> _VORGEGEBENER TEXT_:
-------------------------

Mülheim. . Vom Dienst an der Flak bis zum Trenchcoat-Trend: Ehemalige Gymnasiasten aus Mülheim haben ihre bewegende Geschichte seit 1938 festgehalten.
Ihre Klassenchronik erzählt nicht nur viele Geschichten vom Krieg und vom erfahrenen Glück danach, von ausschweifenden Polterabenden, auch von Verstorbenen. Sie ist selbst auch ein Dokument der erlebten Nachkriegsgeschichte. Seit 1951 halten die Abiturienten des Sonderkursus III des Staatlichen Gymnasiums jährliche Klassentreffen ab – und erstellten dabei ihre Klassenchronik. Am vergangenen Freitag überreichten sie diese den Lehrern des Gymnasium, das heute Otto-Pankok heißt.
1938 wurde der SK III eingeschult, erzählt Hans Georg Bauernfeind, der die Klassentreffen bis heute mitorganisiert hat. Doch schon kurze Zeit später wurde der Klassenverband von den Nazis eingezogen, die meisten waren kaum 15 Jahre alt. „Wir mussten an die Flak, Objektverteidigung“, schildert der 90-Jährige: am Kanal in Oberhausen-Buschhausen, später an der Ruhrchemie, dann an der linken Rheinseite bei Moers.
„Wir haben geschossen und den Angreifer gar nicht gesehen“
„Es war ein anonymer Krieg, wir haben geschossen und den Angreifer gar nicht gesehen.“ Bis auf ein Mal, als sie sahen, wie ein Flugzeug in Flammen explodierte. Wenige Fotos der Chronik zeigen die Einsätze: Die Kriegserfahrung, „das Schwere war für uns bildend für das ganze Leben“, so Bauernfeind.
1945 gingen die ersten Klassenkameraden aus der Gefangenschaft zurück auf die Schule. 1947 legten viele ihre Reifeprüfung ab. „Der Würde unserer Klasse gemäß feierten wir dieses wichtige Ereignis gleich dreifach.“ Bauernfeind selbst machte Karriere in der Verwaltung, wurde in Mülheim schließlich Leiter des Einwohnermeldeamtes. Ein preußischer Beamter, wie er von sich selbst sagt. „Ich habe aber nie ein Parteibuch gehabt.“ Vielleicht auch eine Lehre aus der Nazi-Zeit: „Ich wurde an der Schule erzogen, nichts unkritisch zu übernehmen.“
Junge Väter zeigen stolz ihre Kinder
„Carpe Diem“ mit Ausrufezeichen – so beginnt die erste Aufzeichnung der Klassenchronik 1951 mit dem spürbaren Drang nach Neuanfang und Leichtigkeit: „Draußen im Lande zählte man das Jahr 1951 post Christum, als sich der Chronist behaglich in seinen Lehnstuhl setzte, das Pfeifchen anzündete und sich ein Gläschen Rotspon neben den Schreibtisch stellte.“ Das schrieb damals Fritz Remberg zum 25. Klassentag am 7. April 1951.

-------------------------

> _MATERIAL ZUR SICHTUNG_:
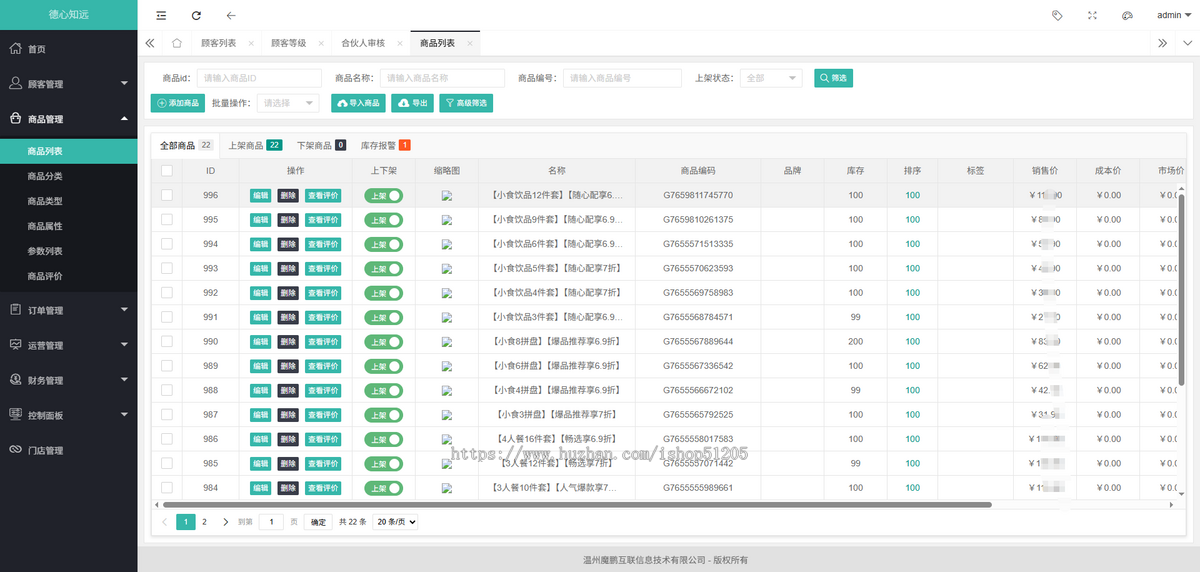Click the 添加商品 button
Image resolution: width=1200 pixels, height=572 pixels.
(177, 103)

-------------------------

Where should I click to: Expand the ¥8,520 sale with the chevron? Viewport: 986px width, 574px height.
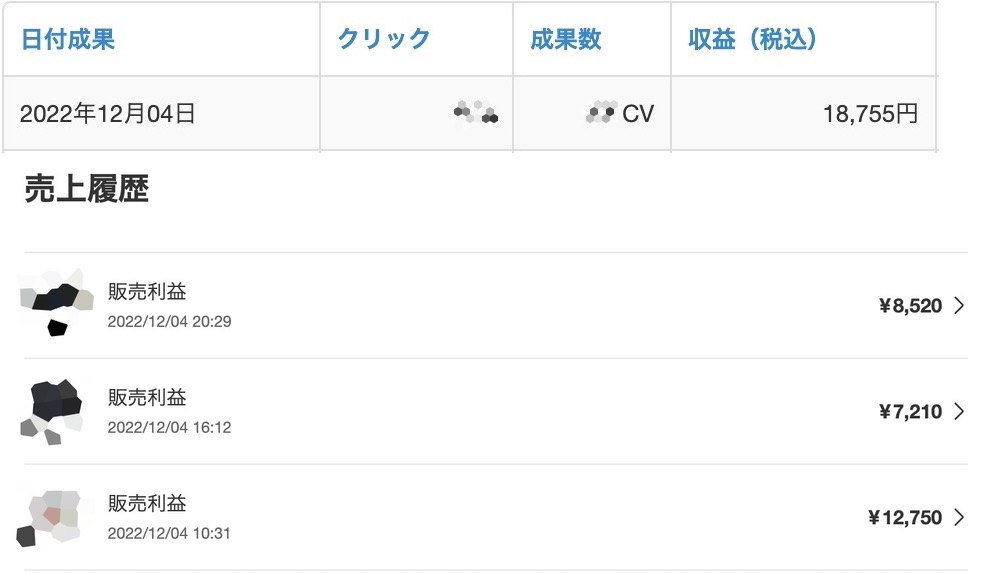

-------------------------

> _AUFGABEN_:
- a) Entnimm dem Artikel über die Mülheimer Klassenchronik wörtlich die Stelle von „Mülheim. . Vom“ bis „seit 1938 festgehalten.“.
- b) Fasse den Artikel über die Mülheimer Klassenchronik in zwei Sätzen zusammen.
- c) Schreibe den Artikel über die Mülheimer Klassenchronik im Anschluss an seinen letzten Satz weiter.

> _LÖSUNGEN_:
- a)
Mülheim. . Vom Dienst an der Flak bis zum Trenchcoat-Trend: Ehemalige Gymnasiasten aus Mülheim haben ihre bewegende Geschichte seit 1938 festgehalten.

- b) Die Abiturienten des Sonderkursus III des Staatlichen Gymnasiums in Mülheim wurden 1938 eingeschult und schon als Jugendliche an die Flak eingezogen. Seit 1951 halten sie jährliche Klassentreffen ab und haben dabei eine Klassenchronik über den Krieg, das Glück danach und Verstorbene erstellt, die sie am vergangenen Freitag den Lehrern des heutigen Otto-Pankok-Gymnasiums überreichten.

- c)
Das weitere Geschehen? Ein Beispiel klassischer Nachkriegsgeschichte: Ein Kegelklub wird gegründet, man verlobt sich, heiratet oder wird wie Hans Günter Rekos zum Priester geweiht. Junge Väter zeigen stolz ihre Kinder. In den 1970er Jahren zeigte sich der Klassenverbund schnieke im Anzug, ein Jahrzehnt später war der Trenchcoat-Trend.
Schulbesuch 1997: Alles war ganz anders
1997 besuchten die Ehemaligen ihre frühere Schule, das heutige Otto-Pankok-Gymnasium: „Wir trafen uns vor der Penne, begannen langsam, uns wieder wie Pennäler zu benehmen und zu schwätzen. Die Schulleitung kam pünktlich – zu unserer Schulzeit wurde die Pünktlichkeit seitens der Herren Lehrer ja nicht immer so genau genommen“, steht als augenzwinkernde Anmerkung verzeichnet.
Die damalige Leitung führte sie durch das Gebäude, in die Physik, Chemie, die Bücherei und den Computerraum. „Alles so ganz anders, nicht mehr so nüchtern, sachlich und kühl wie zu unserer Zeit“, zogen die Ehemaligen ihr Resümee.
>> KLEINE GRUPPE, GROSSE VERBUNDENHEIT
Die Zeiten ändern sich, und doch sind die Klassenkameraden eng verbunden geblieben – auch wenn sie durch Tod und Krankheit weniger geworden sind. Gut neun Ehemalige treffen sich noch.
Für Hans-Georg Bauernfeind ist diese Verbundenheit etwas ganz Besonderes, und er unterstreicht mit dem Zeigefinger: „Keiner von uns ist auf die schiefe Bahn geraten, trotz der Kriegserlebnisse – wohl deshalb, weil wir so jung waren.“
Mit dem Jahr 2018 schließt die gut hundert Seiten starke Chronik. Sie hätte noch dicker ausfallen können, sagt Bauernfeind. Vier Ordner mit Aufzeichnungen hat der pensionierte Beamte noch im Aktenschrank.